The transaction appears pending, then turns Success. You open it:

  • From: your address
  • To: DEX router
  • Tokens: ETH out, USDC in

You copy the Txn Hash under today’s date. Nothing dramatic—just a receipt no one can quietly edit. Your shoulders drop a few millimeters.

“Good,” Ava says. “That was motion without a window. Now we’ll open one on purpose—and close it.”

Act II — Opening (then closing) a window

You now hold a little USDC. To spend an ERC-20, you must approve a contract to move it on your behalf. That approval is a window.

Back on the DEX, flip the direction: USDC → ETH, tiny size. The interface asks to Approve USDC.

“Read it,” Ava says. “Who gets what power?”

The prompt shows the spender (router/permit contract) and an amount. If the dapp offers approve exact or custom amount, you choose the tiny swap size—not unlimited. If only unlimited is offered, you whisper to the notebook: we’ll revoke right after.

Approve. On the explorer, a separate transaction appears (approve, Allowance > 0).
Swap. A second transaction follows—the actual trade.

You copy both hashes beneath the first—proof stacked in a neat column.

“Door opened, door used,” Ava says. “Now close it.”

Open your revoke tool (official page, from bookmarks). Connect. The list shows USDC → [DEX Router]. You click Revoke. Your wallet asks; you confirm. A small click in the UI, the entry blinks—then vanishes. On the explorer, one last transaction sets Allowance = 0.

Silence, like a window settling into its frame.

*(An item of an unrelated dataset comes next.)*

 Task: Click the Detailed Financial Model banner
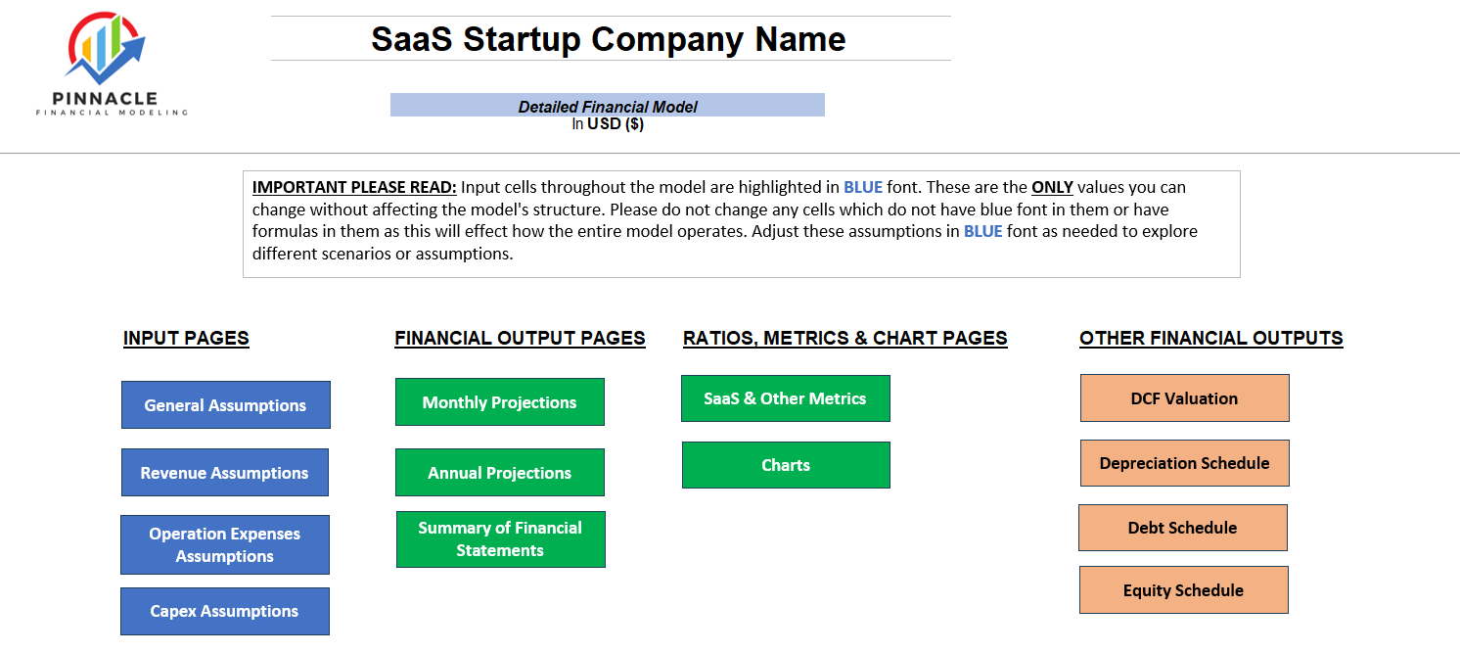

“That quiet you feel,” Ava says, “is posture.”

Desktop, phone, same loop

On desktop, Rabby’s simulation keeps you from blind-signing; MetaMask’s details expand when you ask.
On phone, Trust/Rabby Mobile confirm with Face/biometric; the explorer app sits one tap away. The mirror doesn’t care about screens—only history.

What almost went wrong (and why it didn’t)

A cheaper chain winked in the dropdown; you said E-R-C-20 out loud and ignored it.
The DEX defaulted to unlimited approval; you chose exact (or revoked immediately after).
The UI flashed “Completed” early; you waited for Success on the explorer before touching anything else.
A look-alike “Un1swap” tab lurked in search; your official bookmark kept you out.

Every time, the mirror and your notes kept you honest.

The feel of a finished loop

You look at the page: three lines of proof (swap 1, approve, swap 2) and a final revoke. The explorer tabs sit like receipts in a drawer. Nothing wobbles.

Your pulse stays level. You’re not guessing. You’re done.

Ava’s smile is small. “You didn’t chase. You executed. That’s the difference between clicking and trading.”

Anchors to carry

  • Plan → Swap tiny → Mirror → Revoke → Breathe. (One loop, end to end.)
  • Explorer is the receipt. Screenshots are decoration.
  • Approvals are windows. Open exactly what you need; close them when you’re done.

Ava closes the notebook.

“You’ve done a full on-chain loop,” she says. “Next course, we take these calm hands into weather—and keep them steady.”